A new openness emerges

Recent research (Singleton, Rasmussen, Halaloff and Bouma, 2018) has shown that emerging generations of young Australians are more open and willing to engage in spiritual conversation but the question is who with and how? Making sense of what it means to be a spiritual person and the relationship between higher values, meaning and purpose and the concrete realties of modern life is no easy or simple task. What resources of religion, mythology, faith practice, ritual and theology are available to young people, in an accessible and relational format that allows for space, conversation, experimentation and informed choice? Where might a young person go and whom might they talk to should they wish to explore the meaning of life from a spiritual perspective and its relationship to the material, intellectual and emotional dimensions?

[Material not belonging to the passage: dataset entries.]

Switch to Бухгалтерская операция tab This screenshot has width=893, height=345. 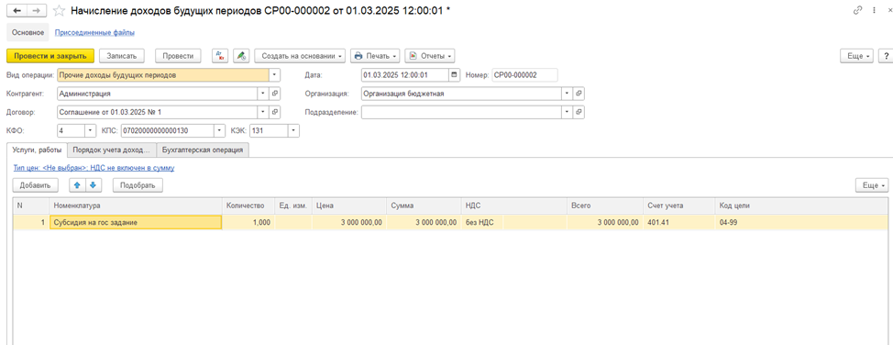pos(203,150)
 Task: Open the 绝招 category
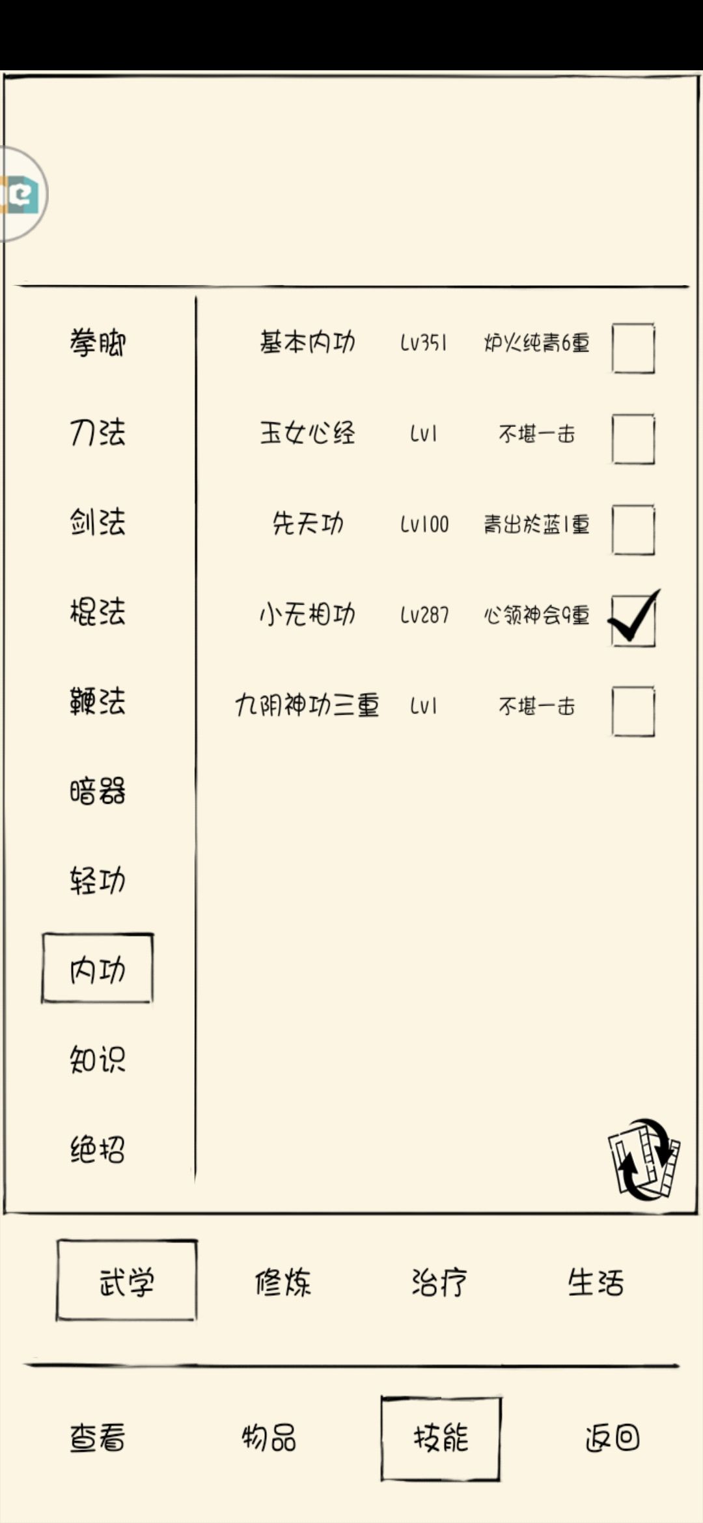click(98, 1149)
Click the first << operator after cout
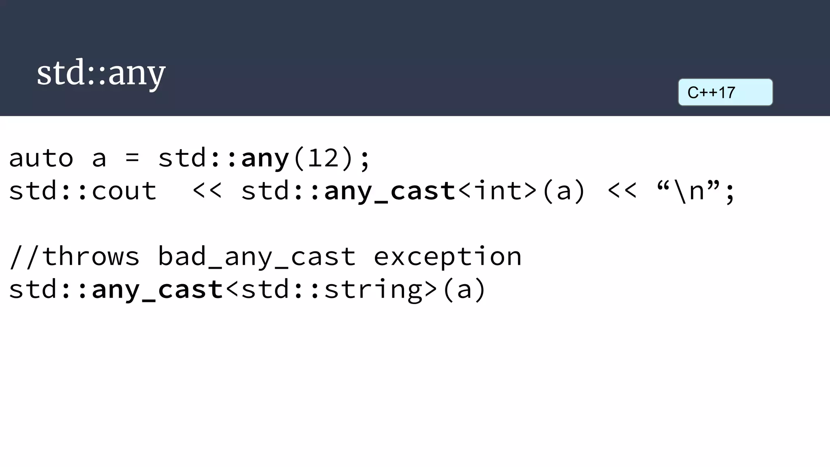 207,191
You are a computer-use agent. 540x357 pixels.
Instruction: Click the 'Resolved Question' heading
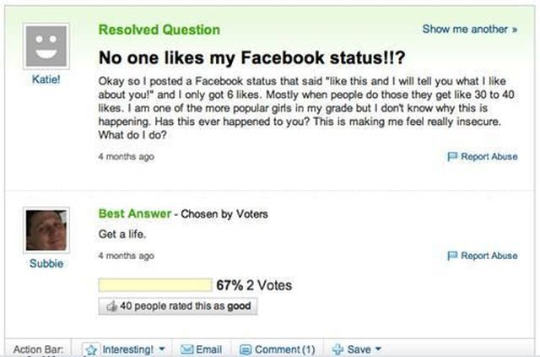point(159,30)
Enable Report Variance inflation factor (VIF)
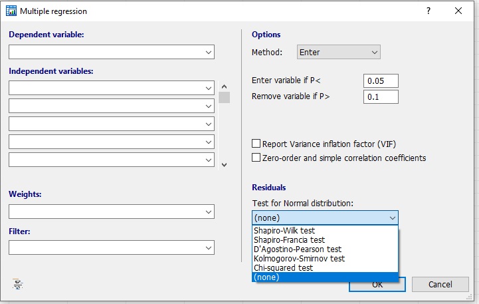Screen dimensions: 479x304 [256, 144]
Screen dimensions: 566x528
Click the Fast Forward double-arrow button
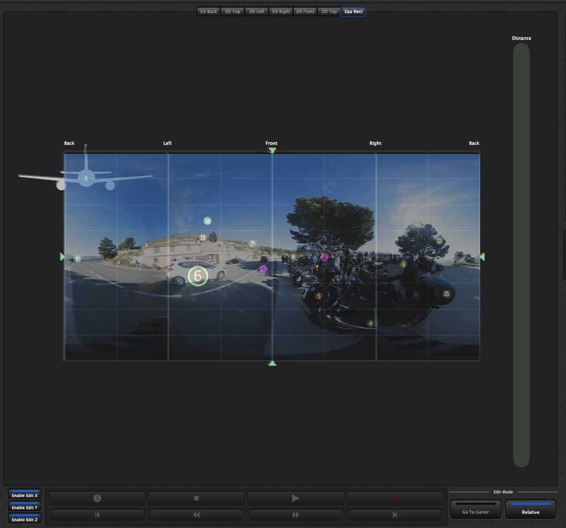tap(295, 515)
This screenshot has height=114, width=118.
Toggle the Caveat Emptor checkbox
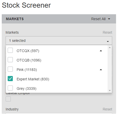pyautogui.click(x=8, y=99)
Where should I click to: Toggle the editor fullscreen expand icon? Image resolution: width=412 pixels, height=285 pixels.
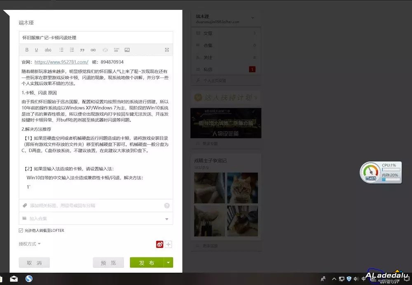(x=167, y=49)
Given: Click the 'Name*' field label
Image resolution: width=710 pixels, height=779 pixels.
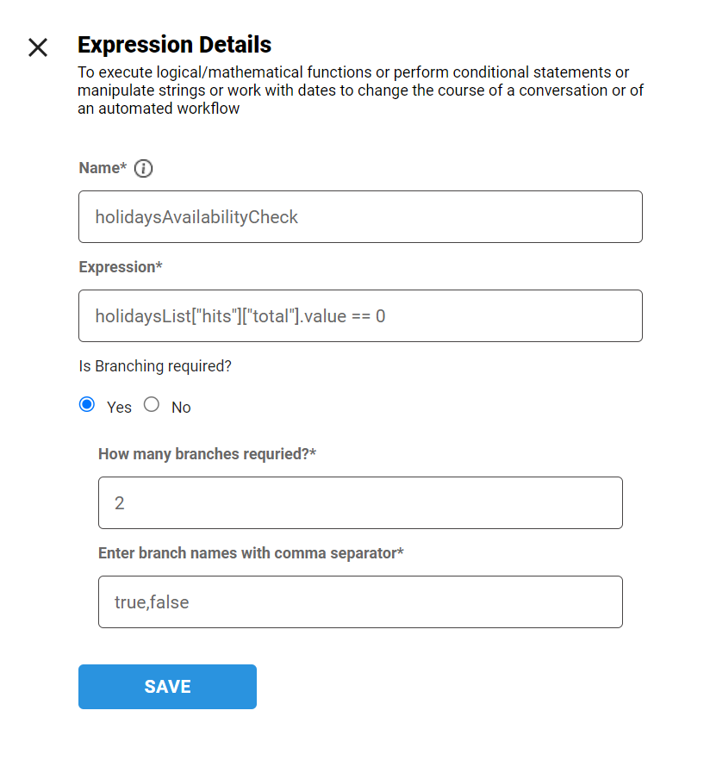Looking at the screenshot, I should pos(103,168).
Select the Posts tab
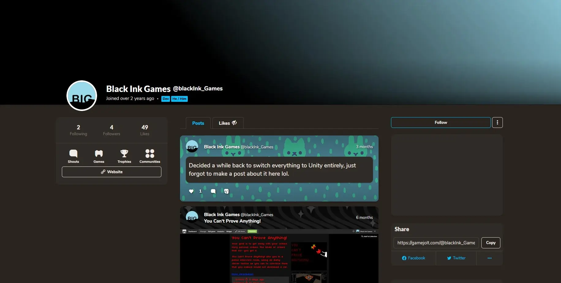Image resolution: width=561 pixels, height=283 pixels. (x=198, y=123)
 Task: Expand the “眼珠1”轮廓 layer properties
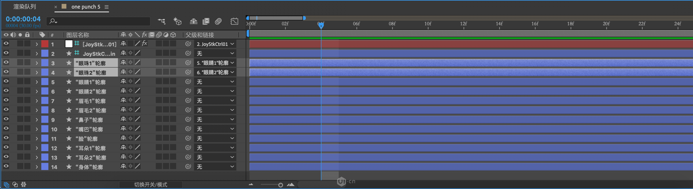point(36,63)
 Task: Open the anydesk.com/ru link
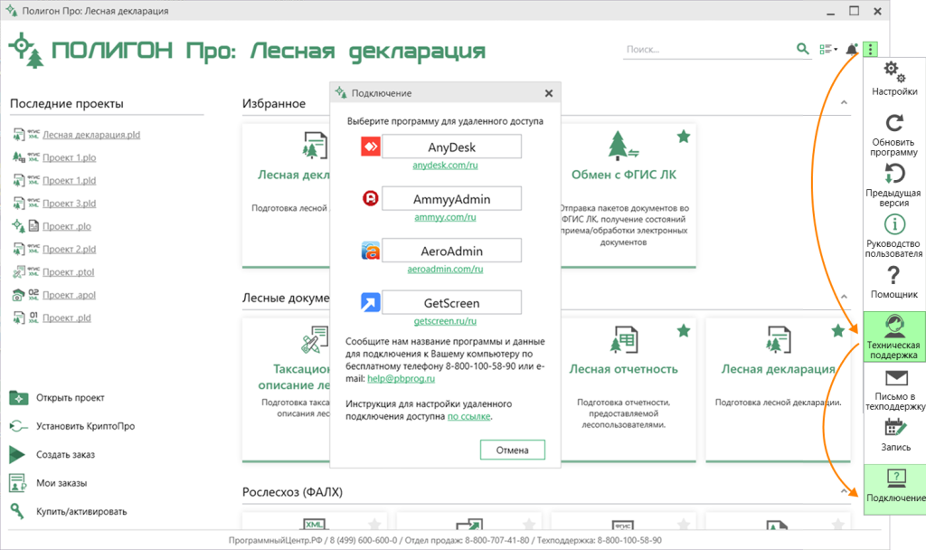point(444,166)
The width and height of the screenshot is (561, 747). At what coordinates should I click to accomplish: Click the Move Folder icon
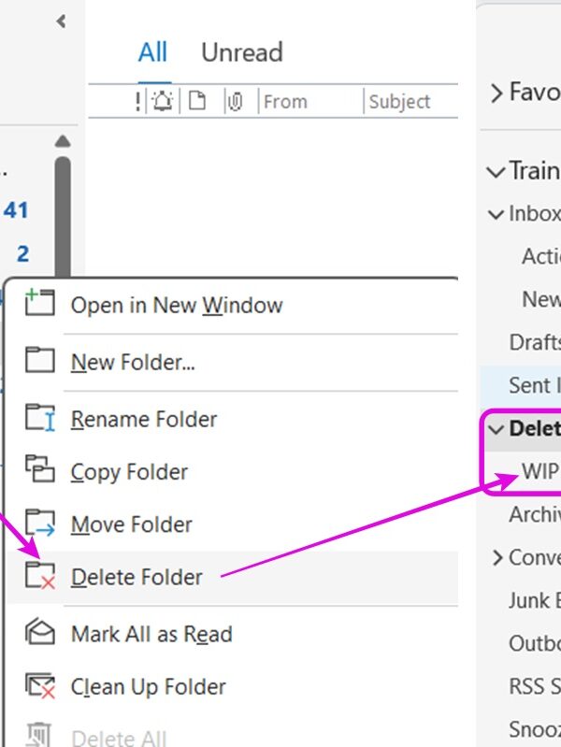click(x=39, y=524)
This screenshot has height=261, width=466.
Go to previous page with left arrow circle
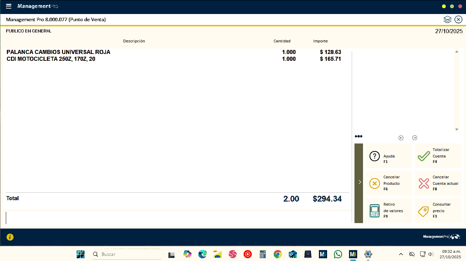tap(401, 138)
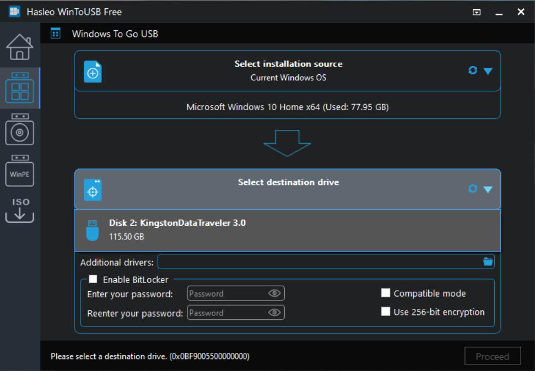
Task: Select Disk 2 KingstonDataTraveler 3.0 drive
Action: pyautogui.click(x=287, y=230)
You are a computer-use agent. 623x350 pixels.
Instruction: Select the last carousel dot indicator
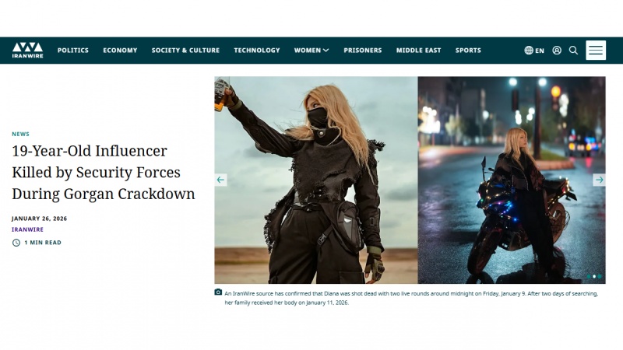point(600,276)
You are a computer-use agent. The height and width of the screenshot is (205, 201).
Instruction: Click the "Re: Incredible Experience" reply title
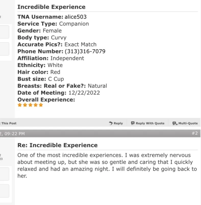pyautogui.click(x=57, y=145)
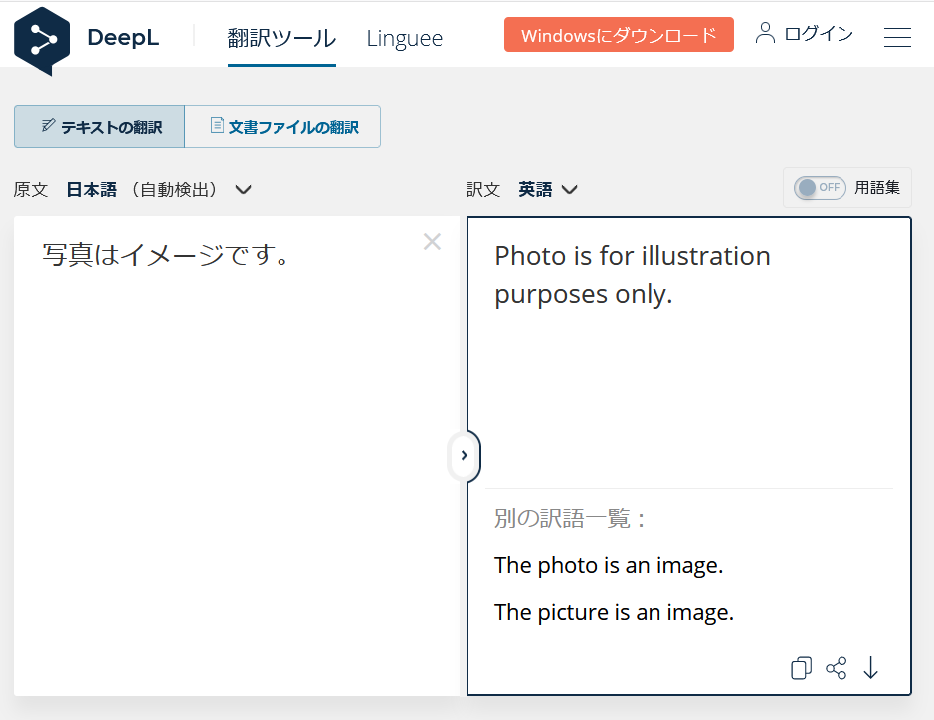
Task: Click the ログイン link
Action: click(818, 34)
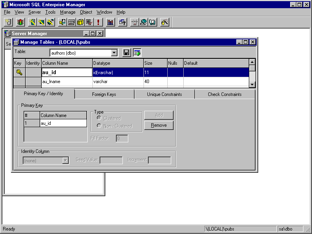Image resolution: width=312 pixels, height=234 pixels.
Task: Switch to the Check Constraints tab
Action: click(x=224, y=94)
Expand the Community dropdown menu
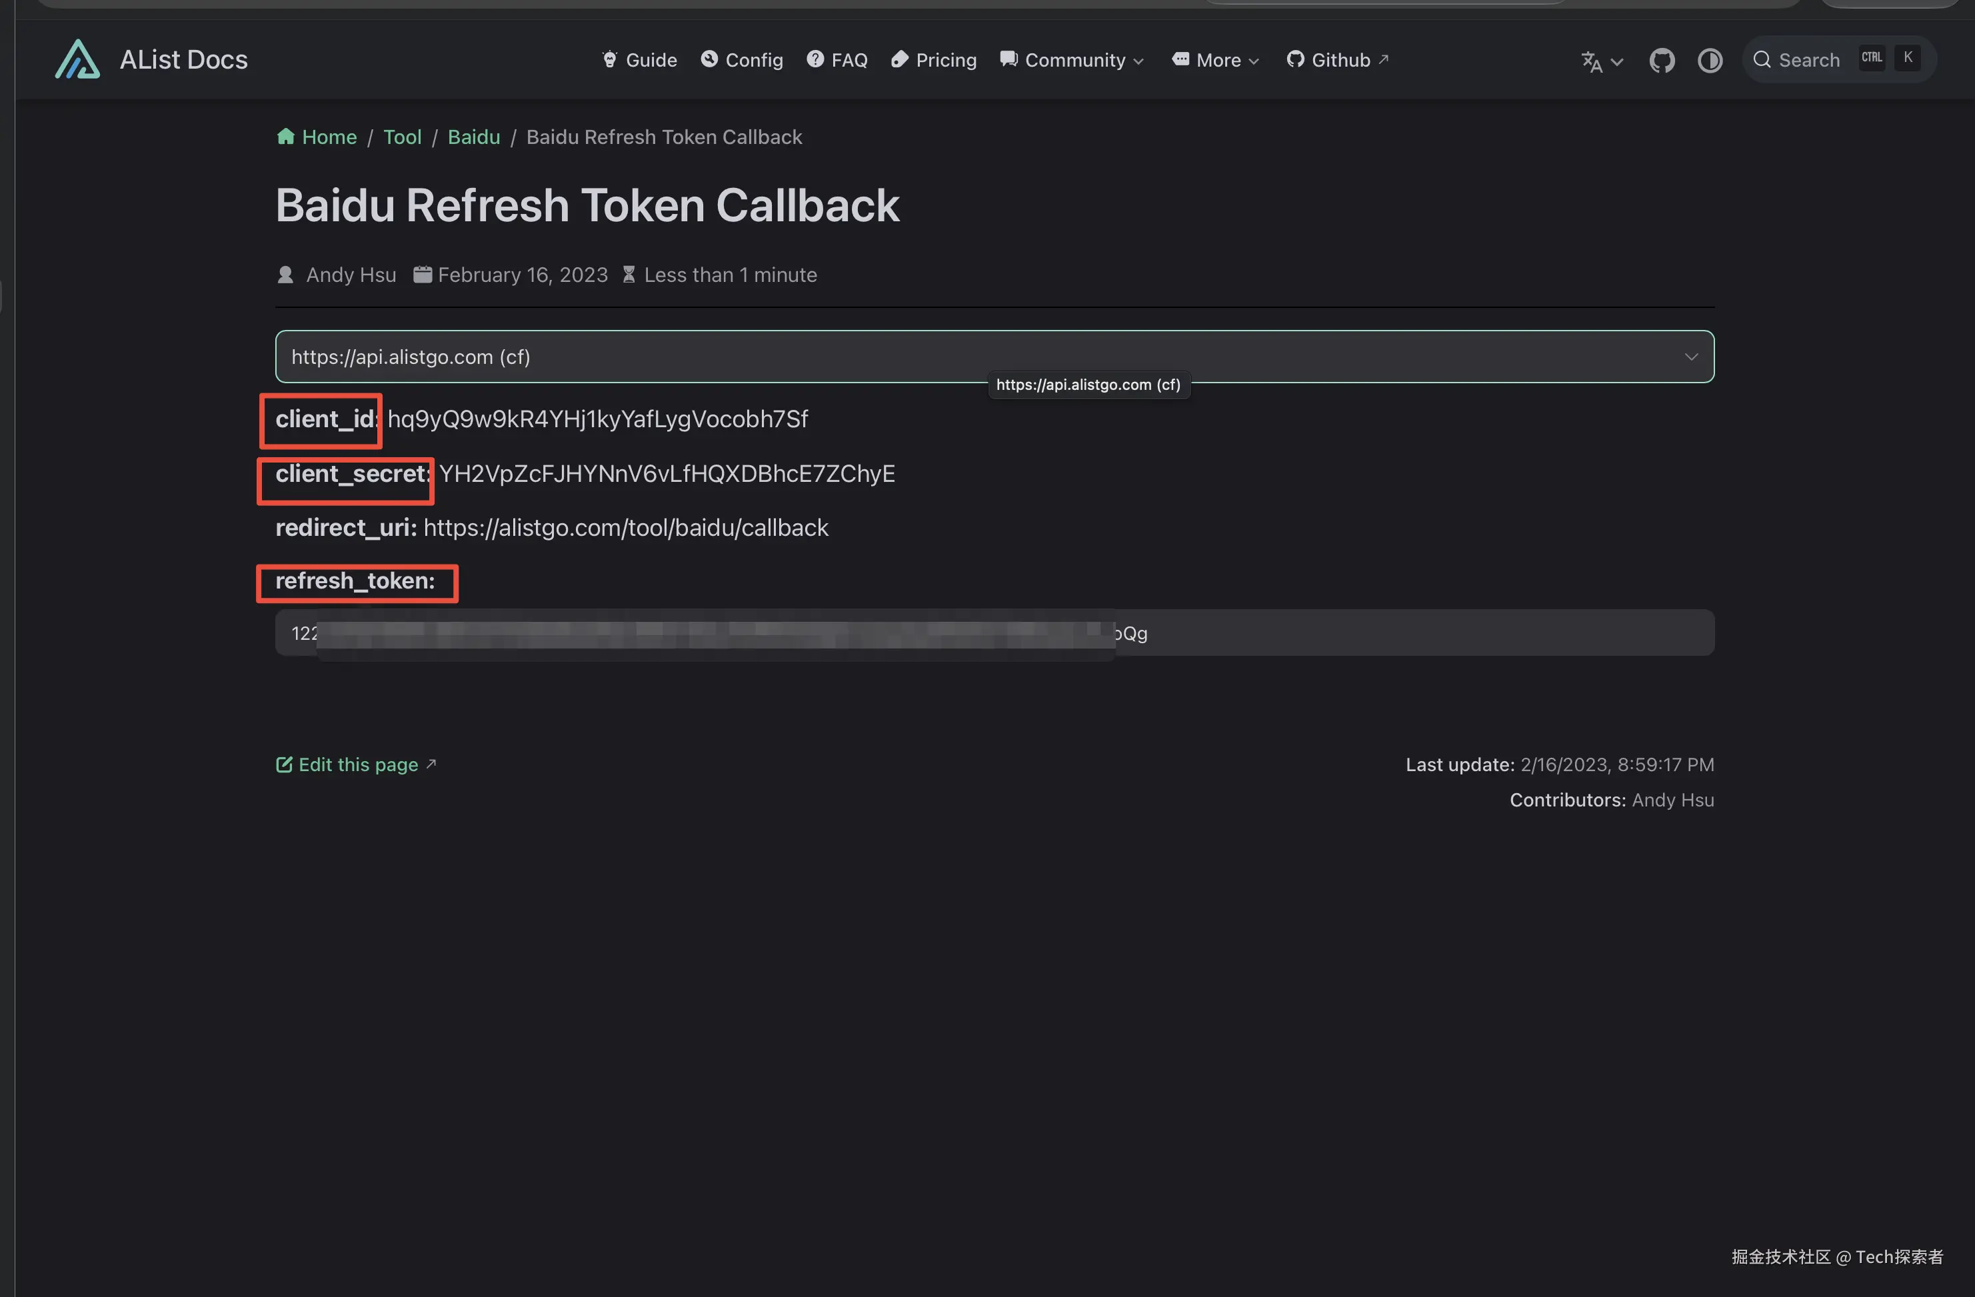Screen dimensions: 1975x1297 click(1072, 60)
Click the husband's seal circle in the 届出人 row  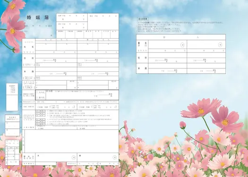coord(74,157)
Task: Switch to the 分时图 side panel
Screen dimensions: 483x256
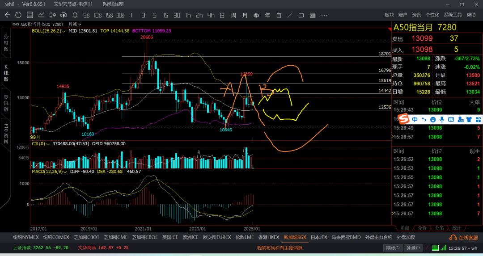Action: coord(6,42)
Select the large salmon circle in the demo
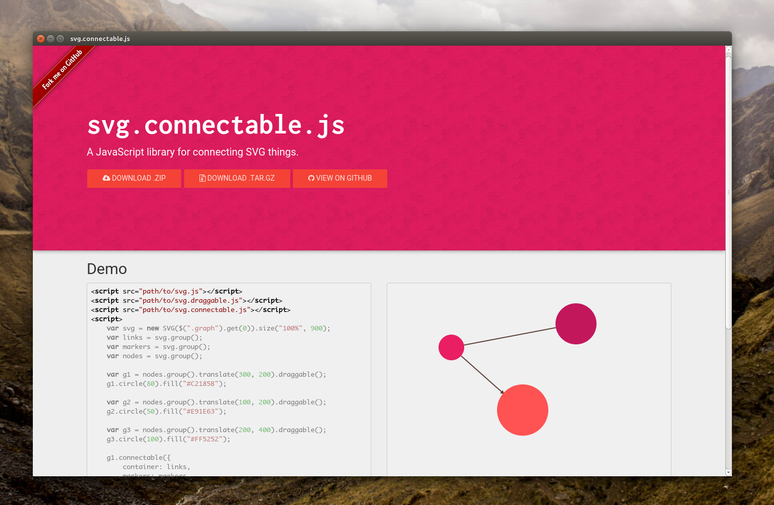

What do our current educational structures and economic imperatives say to young people about the value and place of finding one’s soul and place of belonging and responsibility in the larger universe, ecology and human family? These are the questions we must pursue with passion and care. We already know from small experiments in this field that mystical experience, access to religious and philosophical metanarratives of meaning, when coupled with a relational environment that supports rational and critical reflection, are most conducive to youth spirituality and capacity (Daughtry, 2020). The days of seeking either to socially enforce prescribed religious beliefs, or alternatively, smothering spiritual instincts and needs with unrestrained secularism, are over.

The opportunity that presents itself in the Australian context is to invigorate a new conversation. This will be one in which the legacies and worldviews of religion are respectfully engaged with a view to uncovering their hidden treasures. Where every day young Australians are equipped with the kinds of discernment that enable them to articulate the traces of the sacred within their own narratives. Where guided experiential practice comes into dialogue with critical reason and conversation occurs between our small stories of the sacred and the larger stories of our cultural heritages. Where a spirituality of real life in the world as it actually is, and can become, is characteristic of our faith. Something more than a Sunday school lesson, nothing less than a reformation of the place and quality that we give to spiritual education in our time.